Disaster victims can also qualify for low-interest loans through the SBA. That money can be used to build retaining walls and sea walls, grade landscapes to prevent floods, and to move buildings out of harms way.
Building safe rooms isn’t on the list — for now.
A press release from Cole’s office says his bill would allow part of the loan to be used for the construction of safe rooms for the first time:
“No one could expect the monstrous storm that tore through my hometown on May 20, but as we rebuild, it makes sense to construct homes that are prepared to face future disasters.
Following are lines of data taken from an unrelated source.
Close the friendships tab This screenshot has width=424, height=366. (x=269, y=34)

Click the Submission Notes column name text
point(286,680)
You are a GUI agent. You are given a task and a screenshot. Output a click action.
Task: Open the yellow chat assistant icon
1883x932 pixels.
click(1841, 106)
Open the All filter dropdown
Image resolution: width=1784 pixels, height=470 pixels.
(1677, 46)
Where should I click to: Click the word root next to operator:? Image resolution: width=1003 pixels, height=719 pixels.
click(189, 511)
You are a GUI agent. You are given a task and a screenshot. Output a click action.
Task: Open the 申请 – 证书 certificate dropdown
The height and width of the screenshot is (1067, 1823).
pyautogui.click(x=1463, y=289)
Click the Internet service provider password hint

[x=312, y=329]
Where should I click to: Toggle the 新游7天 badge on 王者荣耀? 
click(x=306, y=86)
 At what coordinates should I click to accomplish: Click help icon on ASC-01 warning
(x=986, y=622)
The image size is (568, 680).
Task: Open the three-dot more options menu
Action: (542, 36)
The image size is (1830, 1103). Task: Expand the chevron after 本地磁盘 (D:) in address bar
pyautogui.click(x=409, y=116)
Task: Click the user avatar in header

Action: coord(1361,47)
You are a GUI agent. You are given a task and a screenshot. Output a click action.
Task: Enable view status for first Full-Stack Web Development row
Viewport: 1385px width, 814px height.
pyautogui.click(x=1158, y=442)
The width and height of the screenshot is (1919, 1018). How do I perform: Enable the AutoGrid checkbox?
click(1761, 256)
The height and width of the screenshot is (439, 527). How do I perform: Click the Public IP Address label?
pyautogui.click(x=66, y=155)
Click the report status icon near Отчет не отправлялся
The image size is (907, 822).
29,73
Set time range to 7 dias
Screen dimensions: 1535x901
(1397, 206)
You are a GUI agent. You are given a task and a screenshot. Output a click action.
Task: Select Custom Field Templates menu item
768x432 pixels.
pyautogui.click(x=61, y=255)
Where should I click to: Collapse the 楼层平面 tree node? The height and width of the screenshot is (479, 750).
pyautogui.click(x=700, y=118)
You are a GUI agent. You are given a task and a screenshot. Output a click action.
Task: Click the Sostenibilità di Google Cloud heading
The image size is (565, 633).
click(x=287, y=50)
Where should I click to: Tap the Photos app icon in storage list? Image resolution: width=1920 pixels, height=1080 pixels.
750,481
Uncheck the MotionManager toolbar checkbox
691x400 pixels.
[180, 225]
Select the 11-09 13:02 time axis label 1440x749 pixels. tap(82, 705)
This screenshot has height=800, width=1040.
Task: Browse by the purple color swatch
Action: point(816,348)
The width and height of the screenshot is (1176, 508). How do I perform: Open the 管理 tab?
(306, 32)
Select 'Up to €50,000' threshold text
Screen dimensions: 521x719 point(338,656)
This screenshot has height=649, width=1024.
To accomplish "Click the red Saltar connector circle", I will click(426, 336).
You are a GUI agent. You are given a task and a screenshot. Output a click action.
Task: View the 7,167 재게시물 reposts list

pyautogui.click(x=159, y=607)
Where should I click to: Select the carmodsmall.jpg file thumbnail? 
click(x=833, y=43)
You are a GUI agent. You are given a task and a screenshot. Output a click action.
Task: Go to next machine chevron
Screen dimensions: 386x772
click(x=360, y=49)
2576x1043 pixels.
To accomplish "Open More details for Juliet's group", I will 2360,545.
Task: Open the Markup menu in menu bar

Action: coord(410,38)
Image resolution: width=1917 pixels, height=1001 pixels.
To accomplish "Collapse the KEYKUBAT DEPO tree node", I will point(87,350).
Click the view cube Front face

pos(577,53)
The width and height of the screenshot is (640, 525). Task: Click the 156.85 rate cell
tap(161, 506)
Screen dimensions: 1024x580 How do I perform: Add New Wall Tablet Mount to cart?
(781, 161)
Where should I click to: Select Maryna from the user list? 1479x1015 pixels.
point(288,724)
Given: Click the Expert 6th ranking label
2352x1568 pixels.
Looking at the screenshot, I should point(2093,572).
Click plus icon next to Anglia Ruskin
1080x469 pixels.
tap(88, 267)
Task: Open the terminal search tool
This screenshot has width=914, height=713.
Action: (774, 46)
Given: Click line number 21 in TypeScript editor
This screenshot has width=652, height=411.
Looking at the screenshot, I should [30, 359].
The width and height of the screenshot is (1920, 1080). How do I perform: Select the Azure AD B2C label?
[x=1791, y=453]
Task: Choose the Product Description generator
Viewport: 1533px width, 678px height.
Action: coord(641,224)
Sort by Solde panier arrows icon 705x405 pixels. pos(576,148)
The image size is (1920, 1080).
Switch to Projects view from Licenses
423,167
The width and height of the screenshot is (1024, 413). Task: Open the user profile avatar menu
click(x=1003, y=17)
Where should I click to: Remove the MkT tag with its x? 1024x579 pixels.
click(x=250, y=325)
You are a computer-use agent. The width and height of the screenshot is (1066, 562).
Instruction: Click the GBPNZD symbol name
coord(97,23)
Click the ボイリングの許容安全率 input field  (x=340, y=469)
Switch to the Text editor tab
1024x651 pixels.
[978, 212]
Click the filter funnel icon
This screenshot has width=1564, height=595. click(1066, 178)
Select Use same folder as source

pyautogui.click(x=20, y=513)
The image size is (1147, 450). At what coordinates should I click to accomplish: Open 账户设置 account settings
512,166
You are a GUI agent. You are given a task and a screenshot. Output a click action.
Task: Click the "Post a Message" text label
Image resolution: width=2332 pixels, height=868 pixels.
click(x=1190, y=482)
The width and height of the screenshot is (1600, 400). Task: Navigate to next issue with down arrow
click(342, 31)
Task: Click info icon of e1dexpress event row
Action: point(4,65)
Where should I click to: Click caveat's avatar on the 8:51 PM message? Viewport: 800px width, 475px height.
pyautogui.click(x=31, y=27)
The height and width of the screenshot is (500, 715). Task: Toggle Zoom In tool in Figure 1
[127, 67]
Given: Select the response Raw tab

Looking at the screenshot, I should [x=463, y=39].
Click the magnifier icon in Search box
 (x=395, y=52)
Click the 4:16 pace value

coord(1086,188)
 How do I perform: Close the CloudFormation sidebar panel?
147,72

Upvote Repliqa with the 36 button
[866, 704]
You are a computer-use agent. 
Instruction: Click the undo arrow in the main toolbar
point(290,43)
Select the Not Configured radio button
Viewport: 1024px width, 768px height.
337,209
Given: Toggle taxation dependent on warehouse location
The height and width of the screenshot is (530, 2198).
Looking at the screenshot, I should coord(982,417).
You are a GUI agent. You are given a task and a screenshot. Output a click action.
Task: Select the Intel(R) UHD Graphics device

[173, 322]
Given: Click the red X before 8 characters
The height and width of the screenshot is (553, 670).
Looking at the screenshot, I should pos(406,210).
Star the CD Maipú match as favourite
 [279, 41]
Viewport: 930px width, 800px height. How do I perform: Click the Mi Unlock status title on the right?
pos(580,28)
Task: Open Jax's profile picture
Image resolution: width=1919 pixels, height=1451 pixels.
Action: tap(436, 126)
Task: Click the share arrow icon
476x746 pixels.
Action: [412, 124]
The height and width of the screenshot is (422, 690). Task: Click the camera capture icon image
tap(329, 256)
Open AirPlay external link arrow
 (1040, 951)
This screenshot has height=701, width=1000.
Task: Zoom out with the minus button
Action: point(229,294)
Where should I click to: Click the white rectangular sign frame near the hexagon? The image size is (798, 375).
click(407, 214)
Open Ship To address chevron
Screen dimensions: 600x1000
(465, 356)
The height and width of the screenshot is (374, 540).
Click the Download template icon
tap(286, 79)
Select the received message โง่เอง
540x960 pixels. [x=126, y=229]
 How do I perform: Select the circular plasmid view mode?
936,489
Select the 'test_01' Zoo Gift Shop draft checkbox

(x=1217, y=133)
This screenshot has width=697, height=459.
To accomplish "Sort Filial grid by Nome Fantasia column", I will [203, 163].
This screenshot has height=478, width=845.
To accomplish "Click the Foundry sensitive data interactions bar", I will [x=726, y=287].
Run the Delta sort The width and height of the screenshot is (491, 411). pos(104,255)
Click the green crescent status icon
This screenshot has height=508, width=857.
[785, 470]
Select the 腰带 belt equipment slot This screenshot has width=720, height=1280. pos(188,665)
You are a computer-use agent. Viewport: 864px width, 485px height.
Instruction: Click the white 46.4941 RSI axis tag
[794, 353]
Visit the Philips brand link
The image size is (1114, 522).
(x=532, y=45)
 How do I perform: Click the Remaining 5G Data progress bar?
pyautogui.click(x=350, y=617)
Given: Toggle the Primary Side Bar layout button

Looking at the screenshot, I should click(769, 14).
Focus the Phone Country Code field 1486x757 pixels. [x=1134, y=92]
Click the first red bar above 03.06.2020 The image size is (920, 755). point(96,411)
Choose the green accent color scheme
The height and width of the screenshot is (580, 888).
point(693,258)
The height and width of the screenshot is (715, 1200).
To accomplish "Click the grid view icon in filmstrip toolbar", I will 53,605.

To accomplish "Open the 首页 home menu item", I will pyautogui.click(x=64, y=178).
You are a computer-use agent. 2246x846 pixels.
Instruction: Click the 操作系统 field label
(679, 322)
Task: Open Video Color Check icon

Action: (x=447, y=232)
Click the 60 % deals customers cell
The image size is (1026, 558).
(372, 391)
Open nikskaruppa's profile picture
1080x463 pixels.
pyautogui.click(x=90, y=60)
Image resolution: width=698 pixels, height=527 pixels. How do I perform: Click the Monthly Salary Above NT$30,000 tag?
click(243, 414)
This legislation will enable tornado victims to use SBA mitigation loans to construct safe rooms, as they rebuild the homes they lost.”
Cole says the more help that can be made available, the better:
The bill would allow a backstop to impacted families in the event that other federal funds are not available for tornado safe rooms after disasters.
The availability of federal money is tied to the number and severity of disasters in a given state, and has been running low in Oklahoma recently. More than 10,000 safe rooms were built in Oklahoma with federal money in the years after the 1999 storms.
The last couple of years, however, have seen that money dry to a trickle, and the state has been forced to hold lotteries to determine who gets a shelter.